> _DIRECTIONS_:
Leave every picture out, then reproduce the rest of the listing exactly.

> _DATA EXTRACTS_:
----------------------------------------

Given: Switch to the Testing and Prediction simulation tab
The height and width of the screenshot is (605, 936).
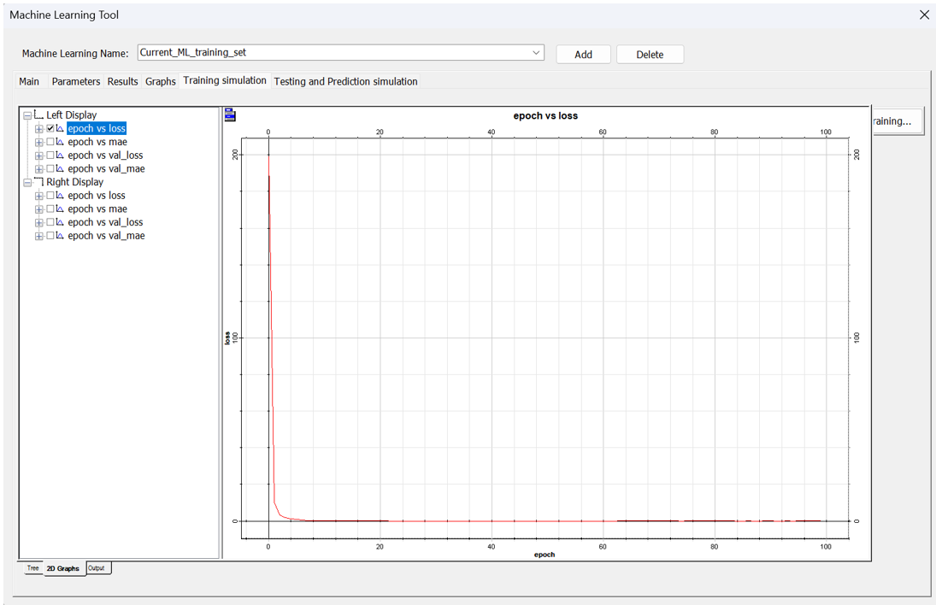Looking at the screenshot, I should coord(345,81).
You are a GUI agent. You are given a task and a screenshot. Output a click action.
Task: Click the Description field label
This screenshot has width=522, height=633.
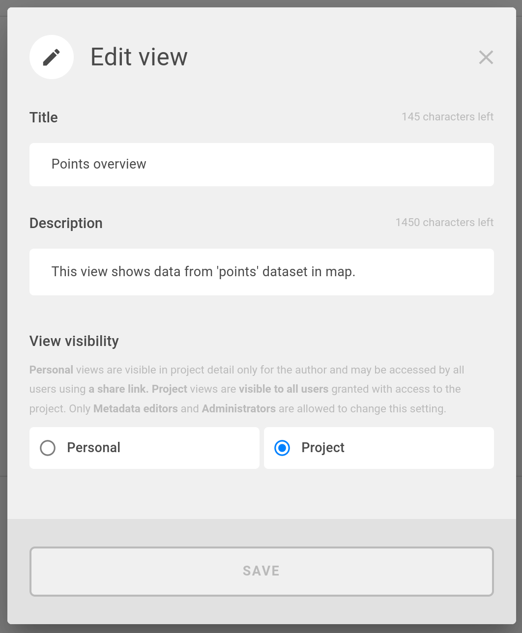[66, 223]
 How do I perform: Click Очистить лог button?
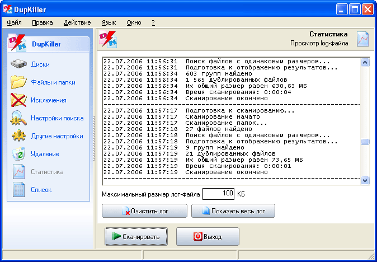pos(144,211)
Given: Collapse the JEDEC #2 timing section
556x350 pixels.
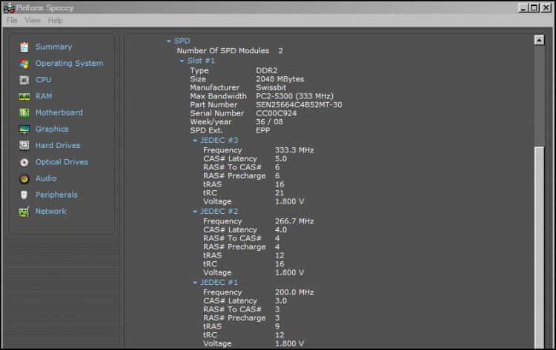Looking at the screenshot, I should coord(196,212).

----------------------------------------

> _RESPONSE BELOW_:
Given: Switch to the Testing and Prediction simulation tab
The height and width of the screenshot is (605, 936).
Looking at the screenshot, I should coord(345,81).
You are a GUI agent. You are given a task and a screenshot. Output a click action.
Task: Click the Description field label
This screenshot has width=522, height=633.
[66, 223]
 How do I perform: Click Очистить лог button?
pos(144,211)
Given: Collapse the JEDEC #2 timing section
556x350 pixels.
Looking at the screenshot, I should coord(196,212).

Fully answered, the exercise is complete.